In the data below, which lines hold the word "link"? Copy them.
----- DATASET RECORDS
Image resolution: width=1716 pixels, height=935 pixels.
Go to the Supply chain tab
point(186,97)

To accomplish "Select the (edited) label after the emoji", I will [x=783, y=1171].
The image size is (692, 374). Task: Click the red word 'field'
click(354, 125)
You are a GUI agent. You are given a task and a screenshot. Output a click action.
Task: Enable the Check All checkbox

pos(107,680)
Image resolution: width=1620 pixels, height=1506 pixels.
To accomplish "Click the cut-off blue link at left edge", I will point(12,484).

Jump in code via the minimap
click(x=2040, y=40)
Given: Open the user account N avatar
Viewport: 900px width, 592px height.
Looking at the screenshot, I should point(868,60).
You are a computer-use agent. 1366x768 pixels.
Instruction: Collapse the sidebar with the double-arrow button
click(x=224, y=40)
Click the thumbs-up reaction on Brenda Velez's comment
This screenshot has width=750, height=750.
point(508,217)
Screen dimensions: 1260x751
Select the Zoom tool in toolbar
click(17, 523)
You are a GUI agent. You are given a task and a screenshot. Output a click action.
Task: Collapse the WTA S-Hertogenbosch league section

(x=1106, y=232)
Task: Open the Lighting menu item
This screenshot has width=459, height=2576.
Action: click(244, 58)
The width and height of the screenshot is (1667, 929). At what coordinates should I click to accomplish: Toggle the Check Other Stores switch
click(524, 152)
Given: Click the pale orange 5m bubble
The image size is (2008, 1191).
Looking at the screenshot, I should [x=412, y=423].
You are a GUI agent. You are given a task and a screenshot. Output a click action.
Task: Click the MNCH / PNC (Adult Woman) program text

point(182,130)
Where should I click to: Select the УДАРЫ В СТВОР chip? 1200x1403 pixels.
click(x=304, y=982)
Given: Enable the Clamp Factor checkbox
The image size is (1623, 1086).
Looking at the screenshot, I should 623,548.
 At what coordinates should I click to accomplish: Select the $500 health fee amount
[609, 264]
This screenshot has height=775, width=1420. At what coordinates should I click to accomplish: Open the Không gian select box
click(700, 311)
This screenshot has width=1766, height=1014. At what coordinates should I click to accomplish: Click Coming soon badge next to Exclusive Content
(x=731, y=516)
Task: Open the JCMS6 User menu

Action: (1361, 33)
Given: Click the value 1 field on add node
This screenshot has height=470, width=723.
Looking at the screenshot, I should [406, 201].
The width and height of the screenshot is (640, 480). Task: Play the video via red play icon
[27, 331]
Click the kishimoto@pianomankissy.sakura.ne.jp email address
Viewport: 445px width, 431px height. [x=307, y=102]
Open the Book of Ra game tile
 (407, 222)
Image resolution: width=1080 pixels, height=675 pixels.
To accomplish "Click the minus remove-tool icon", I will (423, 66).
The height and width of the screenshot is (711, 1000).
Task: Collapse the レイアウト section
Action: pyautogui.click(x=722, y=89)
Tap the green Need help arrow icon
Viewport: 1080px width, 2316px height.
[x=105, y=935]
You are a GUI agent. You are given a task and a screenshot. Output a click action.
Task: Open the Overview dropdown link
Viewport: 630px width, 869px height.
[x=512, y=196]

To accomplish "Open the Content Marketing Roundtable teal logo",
----------
*ANSWER SPACE*:
To accomplish "Click the cut-off blue link at left edge", I will point(12,484).
Task: Open the Overview dropdown link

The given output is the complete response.